TOME PREMIER. — LA CONVENTION

 

CHAPITRE VIII. — 9 THERMIDOR.

 

 

DEPUIS quelque temps on voyait des nuages qui annonçaient une tempête ; nous éprouvions ce malaise et cet accablement que l'on sent à l'approche d'un orage. Mais, le 9 thermidor, la grande majorité de la Convention ne s'attendait point à ce qui arriva. Ce fut comme un coup de tonnerre. Il n'y 'avait pas plus de raison ce jour-là qu'un autre pour attaquer Robespierre, ni par conséquent pour espérer la fin de sa tyrannie. Depuis quelque temps il menaçait Billaud-Varennes, Collot-d'Herbois, Tallien, etc., ses émules et ses complices. La Convention était aussi indifférente à leurs dangers qu'elle l'avait été à la mort de Danton et il est probable qu'ils eussent succombé, si Robespierre eût proposé leur proscription.
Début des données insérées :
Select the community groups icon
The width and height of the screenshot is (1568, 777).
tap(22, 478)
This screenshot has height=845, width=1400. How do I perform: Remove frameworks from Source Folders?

Mais le sentiment de leurs propres périls leur donna l'audace de le prévenir, et, comme je l'ai déjà dit, la victoire était toujours du côté de l'attaque. Tallien se lança le premier, les autres le suivirent, et la Convention se souleva tout entière. Ce fut une commotion électrique. Robespierre pâle, défait, veut parler ; il menace, il conjure, il supplie. Son frère et Saint-Just essaient en vain de le défendre et de se justifier eux-mêmes. Un cri unanime, un seul cri, à bas le tyran ! se fait entendre et couvre leur voix. Et le tyran, qui la veille encore répandait l'effroi et l'épouvante, est enchaîné et conduit dans une de ces prisons remplies de ses propres victimes. Ô quelles douces émotions, quelles sensations délicieuses éprouvèrent alors nos antes si longtemps oppressées !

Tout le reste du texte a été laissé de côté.